Maybe I'm wrong. If I am, I know my readers will certainly let me hear it. I've been wrong before and I will be again. I was once really high on Lee's prospects, as a lot of us were after that great playoff series he had in 2008 against the Penguins. He looked like Wade Redden's heir apparent at the time.

Maybe that's the problem. He still reminds one of Redden, but not the Redden we all knew in Ottawa.


Anonymous said...

I'd have to respectfully disagree with both you and Yorkie on this one. Lee is 6'3" and over 200lbs. He has the size to be a shutdown D.

I see him as being less like Redden and more like Phillips when he started. Phillips was drafted as an offensive defenseman - he struggled for the first couple of years under Jacques Martin - even being shifted to the wing for parts of a season. It took him awhile to transition from being a power-play QB to a shut-down type of player and I would argue that it wasn't till he was paired with Chara that he developed to his full potential.

Lee doesn't have the ability of Karlsson - and he will likely never be the player we'd hoped for when he was picked in the first round. But he does have the size and talent to develop into a serviceable, regular defenseman.

The real question is - does he want to?

Anonymous said...

I agree with the anon above.

First off, big kudos to Jason York for those little nuggets of insight that he consistently delivers.

Secondly, just to be clear, York wasn't dumping on Lee (at least I didn't get that impression). He just said that his game was better suited to lining up against the skilled guys that he would see, if he was in a top 4 role.

That being said, I'm gonna defend Lee, because I think that he helps our team.

Hockey's a simple game. You gotta score more than your opponent. Look at the following stat, it's our goal differential over the last five years:

05-06 +103
06-07 +66
07-08 +14
08-09 -20
09-10 -13

I think this reflects our decline from an elite team, to an average team. We score less than our opponents. We need scoring.

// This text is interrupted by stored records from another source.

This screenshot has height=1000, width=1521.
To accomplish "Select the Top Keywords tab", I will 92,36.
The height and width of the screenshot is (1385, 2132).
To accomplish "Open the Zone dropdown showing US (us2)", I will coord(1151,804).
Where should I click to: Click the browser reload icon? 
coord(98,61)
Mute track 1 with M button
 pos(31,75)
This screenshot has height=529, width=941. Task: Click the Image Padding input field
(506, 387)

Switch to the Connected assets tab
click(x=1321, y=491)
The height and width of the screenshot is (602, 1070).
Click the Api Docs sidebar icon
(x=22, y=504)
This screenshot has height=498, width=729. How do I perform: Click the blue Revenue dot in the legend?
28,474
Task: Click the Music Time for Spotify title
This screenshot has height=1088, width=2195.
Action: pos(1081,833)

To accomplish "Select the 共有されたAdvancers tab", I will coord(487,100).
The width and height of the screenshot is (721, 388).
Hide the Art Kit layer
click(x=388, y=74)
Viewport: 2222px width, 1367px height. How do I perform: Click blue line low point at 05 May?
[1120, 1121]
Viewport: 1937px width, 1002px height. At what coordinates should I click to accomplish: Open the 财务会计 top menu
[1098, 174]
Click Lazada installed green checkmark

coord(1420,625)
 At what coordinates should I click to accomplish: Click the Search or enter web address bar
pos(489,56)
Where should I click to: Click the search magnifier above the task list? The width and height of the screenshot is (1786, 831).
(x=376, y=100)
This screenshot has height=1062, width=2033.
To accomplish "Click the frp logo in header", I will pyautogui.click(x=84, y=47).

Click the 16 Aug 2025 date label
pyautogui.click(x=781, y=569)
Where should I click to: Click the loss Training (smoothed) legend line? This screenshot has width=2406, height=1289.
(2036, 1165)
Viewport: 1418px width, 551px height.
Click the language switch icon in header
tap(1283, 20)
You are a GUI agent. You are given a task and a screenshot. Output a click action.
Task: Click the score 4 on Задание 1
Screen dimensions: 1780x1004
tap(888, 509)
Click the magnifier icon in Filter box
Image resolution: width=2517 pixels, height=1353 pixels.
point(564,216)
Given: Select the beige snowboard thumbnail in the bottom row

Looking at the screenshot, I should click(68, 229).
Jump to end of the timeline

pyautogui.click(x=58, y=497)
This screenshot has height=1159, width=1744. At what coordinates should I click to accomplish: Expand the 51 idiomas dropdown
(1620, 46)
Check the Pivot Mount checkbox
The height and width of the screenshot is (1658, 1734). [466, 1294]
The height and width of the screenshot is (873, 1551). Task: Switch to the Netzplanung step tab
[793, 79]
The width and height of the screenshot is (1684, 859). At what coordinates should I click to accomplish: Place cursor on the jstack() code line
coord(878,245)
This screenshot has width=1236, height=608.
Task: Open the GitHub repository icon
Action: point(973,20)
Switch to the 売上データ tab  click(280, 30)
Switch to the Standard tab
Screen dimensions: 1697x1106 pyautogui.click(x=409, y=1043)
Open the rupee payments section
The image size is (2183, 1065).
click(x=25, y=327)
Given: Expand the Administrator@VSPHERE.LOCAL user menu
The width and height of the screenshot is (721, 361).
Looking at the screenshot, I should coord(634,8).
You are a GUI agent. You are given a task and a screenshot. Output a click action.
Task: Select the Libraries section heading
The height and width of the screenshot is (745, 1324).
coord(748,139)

Last year, the leaders in goal differential were:

Washington +85
Chicago +62
Vancouver +50
San Jose +49

They were all also the highest scoring teams in the league, and considered Cup contenders. Many people also would say that this group will contend this year as well.

Here's another stat. It's points from our defensemen, our final points standing as a team, and our place in the conference:

05-06 203 113 1st
06-07 191 105 3rd
07-08 146 94 7th
08-09 134 83 11th
09-10 140 94 5th

It's not an exact science. But, it all correlates pretty well.

When we can't generate offence from the back-end, it's tough to score goals, and it's tough to win.

Now, I understand the fever about being tough to play against. But, to me, a team that is tough to play against is a team that beats you on the scoreboard and wins the game.

Chicago, Pitt, and Detroit have won the last three Cups. But, Calgary is probably a "tougher" team to play against. But, who wins games?

If you look at our Cup Final season of 06-07, we had Corvo and Preissing as our third pair. We had four mobile d-men.

Guess who led our D in scoring? Tom Preissing. Our #6 d-man.

I think the fact that we lack a pure sniper like Heatley, just makes the need for a guy like Lee more pressing. We need skill at the back end to help with our offense.

For all the optimism coming out of camp, I think the results will be the same as previous years unless we get our skilled d-men more involved with the play.